Given problem A>
Answer these questions using the design theory text below:
(i) How many principles of design theory does it list?
(ii) According to it, why is it important to have all of the principles?
(iii) In the children's cereal example, what might the graphic designer include?
Given problem B> Carry on the design theory text below, picking up right after its final sentence.

Text excerpt>
──────────────────────────────

There are five principles of design theory that individuals may use when beginning a new project. While each principle offers individual support to a project, it's important to have all five principles so that they can combine to communicate a clear and meaningful message to viewers. Here are the five principles of design theory:

Alignment

Graphic designers use alignment to ensure that their visuals match the message they want to communicate with viewers. Having an aligned visual can mean that the designer has an organized design system, like following a design pattern that's easy for viewers to understand. A well-aligned design may help viewers understand the meaning of the graphic, along with the message that the visual communicates. For example, if a graphic designer wants to create an advertisement for a children's cereal, they may include an image with bright colors and big lettering to align with the theme of the cereal.

──────────────────────────────

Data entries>
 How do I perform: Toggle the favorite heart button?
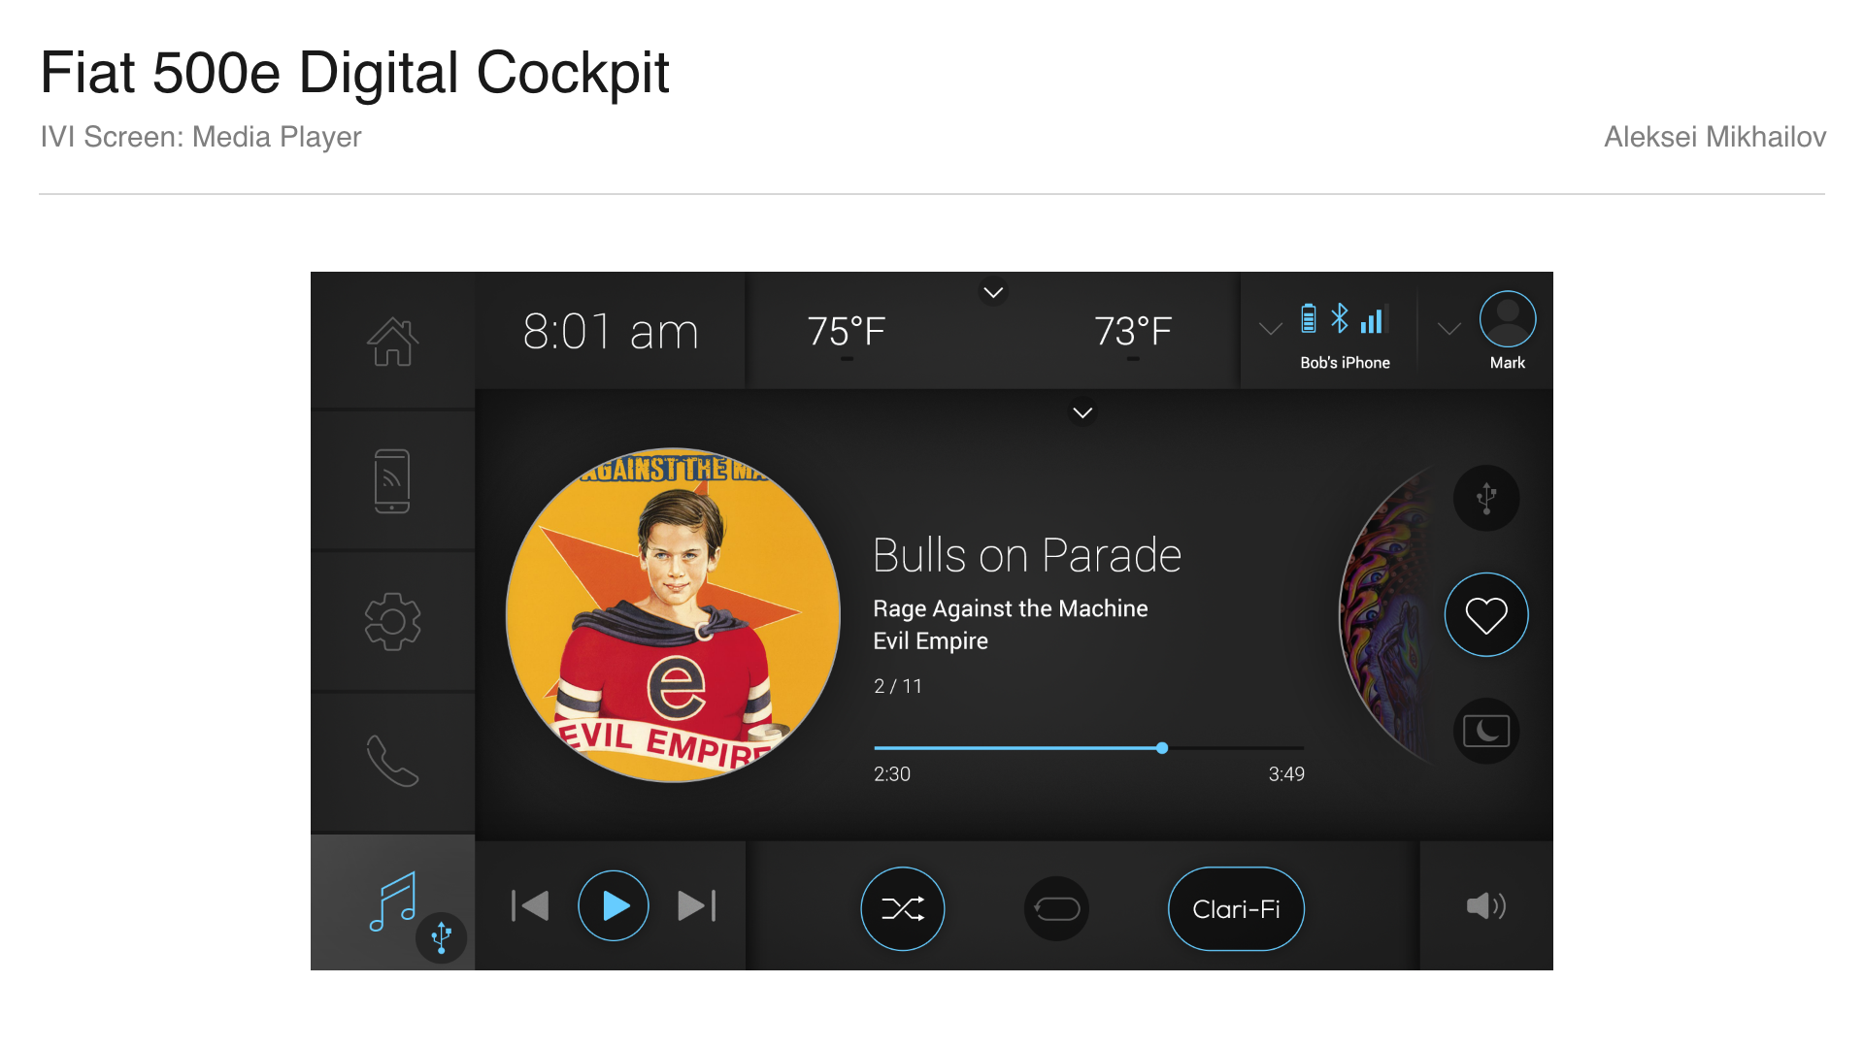tap(1486, 614)
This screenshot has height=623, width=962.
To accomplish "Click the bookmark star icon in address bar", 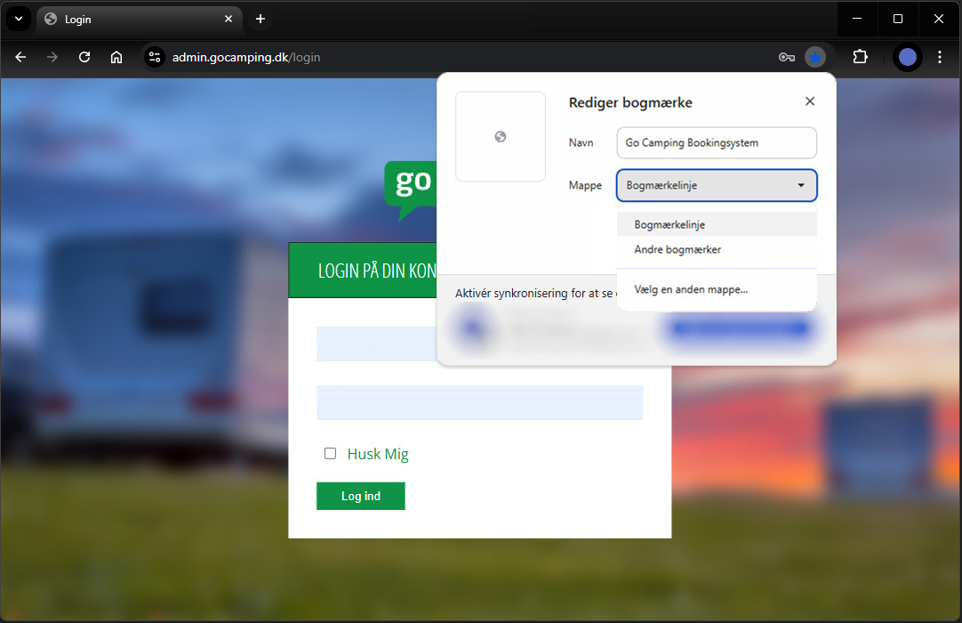I will tap(814, 57).
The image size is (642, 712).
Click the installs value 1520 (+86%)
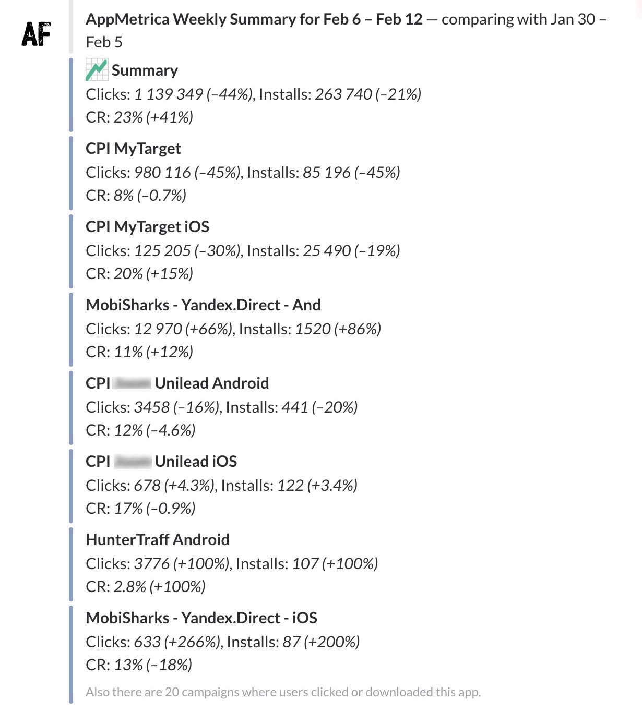[338, 329]
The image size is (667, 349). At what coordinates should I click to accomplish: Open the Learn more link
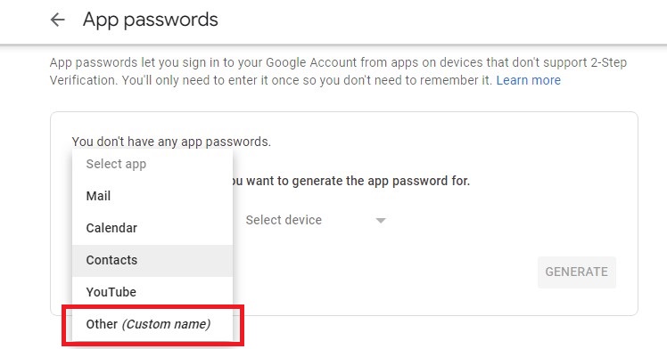[x=528, y=80]
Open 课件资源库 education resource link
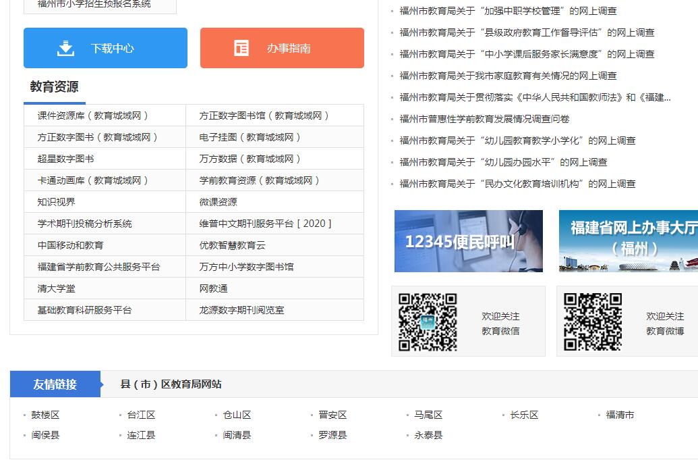The height and width of the screenshot is (460, 698). click(93, 116)
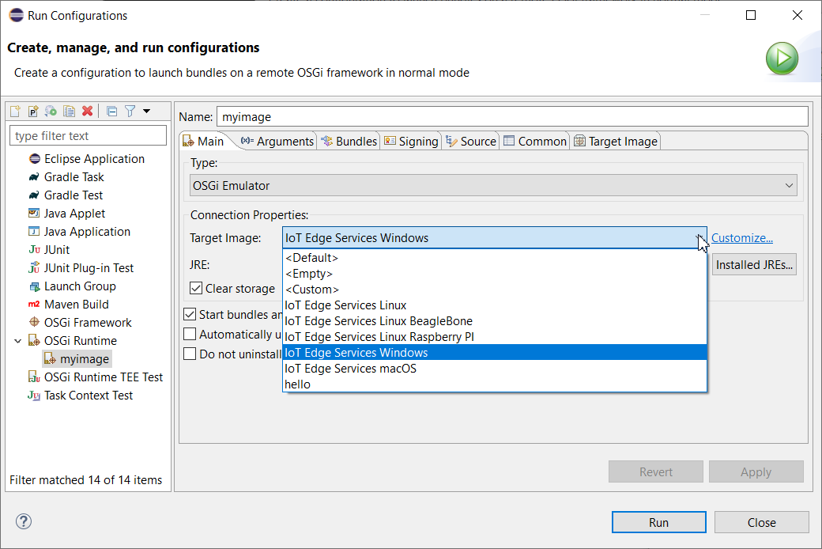Open the launch configuration filter options

pos(130,111)
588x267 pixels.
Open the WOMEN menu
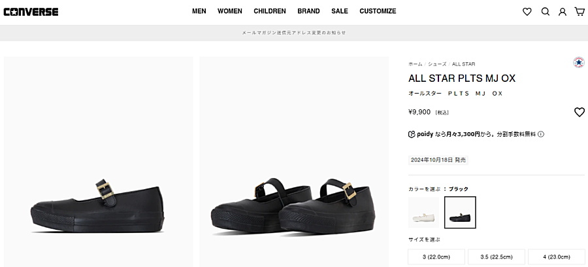230,11

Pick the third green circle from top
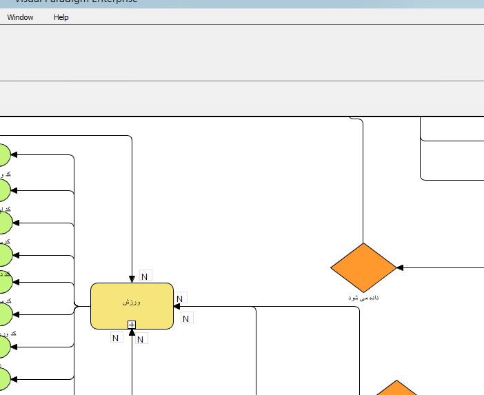(3, 223)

──────────────────────────────

Exercise answer A>
(i) Five.
(ii) So that they can combine to communicate a clear and meaningful message to viewers.
(iii) An image with bright colors and big lettering, to align with the theme of the cereal.

Exercise answer B>
Repetition

Repetition involves introducing elements of design that repeat throughout an image. A graphic designer may choose to repeat a design in one image, or they may repeat it throughout several images. Graphic designers often use repetition in marketing campaigns so that viewers can familiarize themselves with the image's content. For example, if a company repeats the use of purple stripes throughout their designs, viewers may associate all purple stripes with that specific company.

Contrast

Contrast takes place when a graphic designer uses two opposing design styles or materials and combines them in one image. Using contrast can place emphasis on a specific aspect of the design. For example, if a designer places more light colors than dark colors in an image, then the design may feel more positive to viewers. This may help viewers recognize an advertisement more easily. Here are some examples of contrast that graphic designers may use in an image:

  • Dark and light colors

  • Warm and cool tones

  • Large images next to small images

  • Contemporary and classic font

  • Vibrant and dull hues

Hierarchy

Hierarchy involves placing items in an image close together to imply that the items relate to each other. Viewers may use hierarchical design to help them identify the key message of the image. For example, if a book has a photo of two people that are close together on the cover, the reader may determine that they are the two main characters.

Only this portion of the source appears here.